→ Source document
Floating Dock Maintenance in Salt Water: Barnacles, Algae & Slippery Decks
A seasonal salt-water care routine for SW Florida floating docks — how to stay ahead of fast-growing barnacles, control slippery algae, and inspect floats and hardware twice a year.

Key takeaways
- In SW Florida's warm canal water, barnacles and oysters can colonize a float in weeks — left alone, the added shell weight rides the dock low and eventually sinks the float.
- Rinse and soft-wash the deck on a monthly cadence, scrape the floats every few months, and do two full inspections a year (spring and after hurricane season).
- Control slippery algae with a soft-bristle brush and mild soap or a vinegar-and-water solution; never high-pressure wash capped composite, which erodes the cap and voids the warranty.
- DIY the rinsing, deck washing, and light float scraping; call a pro for soft or waterlogged floats, corroded structural hardware, and anchoring repairs.
A floating dock is a low-maintenance structure, not a no-maintenance one. It rides the tide on sealed floats, so there’s no piling to rot — but the same warm Gulf-coast canal that makes waterfront life great is also one of the most aggressive fouling environments in the state. Leave a float alone for a season and it doesn’t just get ugly. It gets heavy.
The good news is that staying ahead of it is simple and mostly DIY. Here’s the seasonal routine we hand owners across Cape Coral, Fort Myers, and Naples — what to do, how often, and the line where it’s time to call a crew.
How fast do barnacles grow on a floating dock in Southwest Florida?
Fast — in our warm, brackish canal water, barnacles and oysters can settle on a submerged float within weeks, and a heavy season of growth can build in a few months. The single most important maintenance job on a floating dock is keeping that growth off the floats.
Floating dock maintenance is the routine of keeping the deck clean and safe, the floats scraped and sound, and the hardware tight — so the dock keeps doing its job and lasts its full service life. On a fixed piling dock the enemy is rot and marine borers chewing the wood below the waterline. On a floating dock, the enemy is weight.
Every barnacle and oyster that latches onto a float adds mass. Across the whole submerged surface of every pontoon, that builds into a dock riding noticeably lower than it did a year ago. Sit lower and you expose more surface to fouling, which adds more weight — a cycle that ends with a waterlogged or submerged float. Scraping growth back on a schedule breaks the cycle for the cost of an hour and a putty knife.
How do you clean a floating dock in salt water?
Work the topside and the underwater side as two separate jobs. The deck gets a gentle soft-wash for algae and salt film; the floats get scraped for barnacles and oysters.
For the deck:
- Rinse first. Hose down the decking and rails with fresh water to flush salt and organic film before it dries on.
- Soft-wash, don’t blast. Wet the boards, apply warm water with a little dish soap or a white-vinegar-and-water solution, let it dwell a few minutes, then scrub along the boards with a soft-bristle brush.
- Rinse clean. Flush every section before it dries so no cleaner leaves a haze.
If your floating dock has capped composite decking, the same warranty-safe rules apply as on any composite — never pressure wash above the manufacturer’s PSI limit. Our full method is in how to clean composite dock decking in saltwater.
For the floats, scrape the sides and underside with a plastic or wood scraper to knock barnacles and oysters back to bare surface — from a kayak, from the water, or by tipping a section where the design allows. Knocking growth off while it’s young is easy; letting a full season cement on makes it a real chore.

→ Complete the following
A) Answer these about the floating dock maintenance guide:
(i) How many full inspections a year does it recommend, and when?
(ii) What does it call the enemy on a floating dock?
(iii) What kind of scraper does it say to use on the floats?
B) Please reproduce, word for word, everything in the floating dock maintenance guide from "Floating Dock Maintenance in" down to "sinks the float.".
C) Carry on the floating dock maintenance guide from its last sentence, in the same style.

→ Available data
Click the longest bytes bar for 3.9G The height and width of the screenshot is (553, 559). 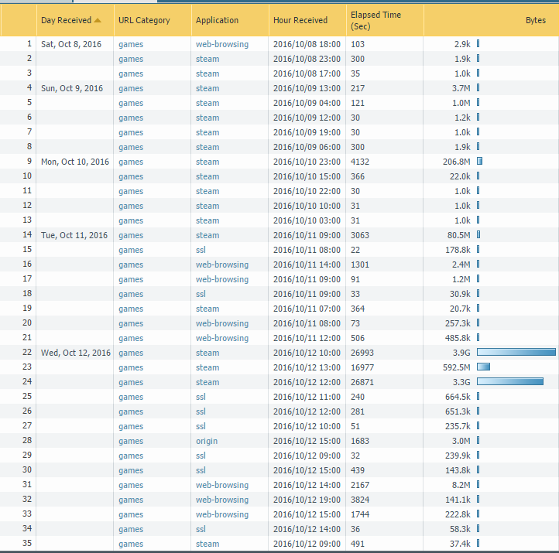tap(516, 353)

→ In response
A)
(i) Two: one in spring and one after hurricane season.
(ii) Weight.
(iii) A plastic or wood scraper.

B)
Floating Dock Maintenance in Salt Water: Barnacles, Algae & Slippery Decks
A seasonal salt-water care routine for SW Florida floating docks — how to stay ahead of fast-growing barnacles, control slippery algae, and inspect floats and hardware twice a year.

Key takeaways
- In SW Florida's warm canal water, barnacles and oysters can colonize a float in weeks — left alone, the added shell weight rides the dock low and eventually sinks the float.

C)
How do you keep a floating dock from getting slippery?
Keep the surface clean. Slippery decks are caused by a thin film of algae and biofilm on top of the boards — not by the decking material — so the fix is removing that film before it builds into a slick.
That slime is a genuine safety issue on a dock that’s already moving under your feet with the tide and wake. A few habits keep it grippy:
- Rinse salt spray and organic film off on a roughly monthly cadence — it’s the single best thing you can do.
- Soft-wash with a brush before the green film turns into a slick, especially on the shaded north side where algae thrives.
- Skip wax, oil, or “sealers” on the walking surface — they make HDPE and composite slicker, not safer.
- Keep birds off; droppings feed algae and stain the deck. (See how to keep birds off a dock or boat lift.)
How often should you inspect a floating dock and its hardware?
Twice a year. In Southwest Florida the two natural checkpoints are spring, before the busy boating season, and right after hurricane season ends in late fall, when surge and wind have had their chance to work on every connection.
At each inspection, walk the whole structure and check:
- Floats — cracks, soft or spongy spots, and any that sit lower than their neighbors (a sign of water intrusion).
- Gangway and hinge — the connection to your seawall or fixed dock takes constant flex; look for elongated bolt holes and worn pins.
- Anchoring — depending on how the dock is anchored, check guide-piling rollers, helical anchors, or chain-and-weight rodes for wear and corrosion. (Background on the methods is in how floating docks are anchored.)
- Hardware — confirm 316 stainless fasteners are tight and corrosion-free, and look for any galvanized parts that have started to bleed rust.
DIY vs. call a pro: where’s the line?
Do the cleaning, scraping, and inspecting yourself; call a pro the moment you find a structural or anchoring problem. The routine upkeep is well within any owner’s reach — the repairs that protect your dock through a storm are not.
| Handle it yourself | Call Florida Lifts & Docks |
|---|---|
| Monthly fresh-water rinse and soft-wash | Soft, cracked, or waterlogged floats |
| Light barnacle and algae scraping | Float that rides low or won’t level |
| Tightening an obvious loose fastener | Corroded or failing structural hardware |
| Spotting and noting wear | Gangway, hinge, or anchoring repairs |
A waterlogged float or a worn anchor connection is exactly the kind of small problem that becomes an expensive one in a hurricane-season blow. Catch it at your spring or fall inspection and it’s a quick fix. For more on when wear crosses into replacement, see how long floating docks last and when to replace the floats.
A dock built right is far easier to maintain. We use marine-grade aluminum frames, 316 stainless hardware, and quality sealed floats so there’s less to fight in the first place — and if you’re choosing a system, our best floating-dock material guide walks through HDPE, concrete, and aluminum for salt water.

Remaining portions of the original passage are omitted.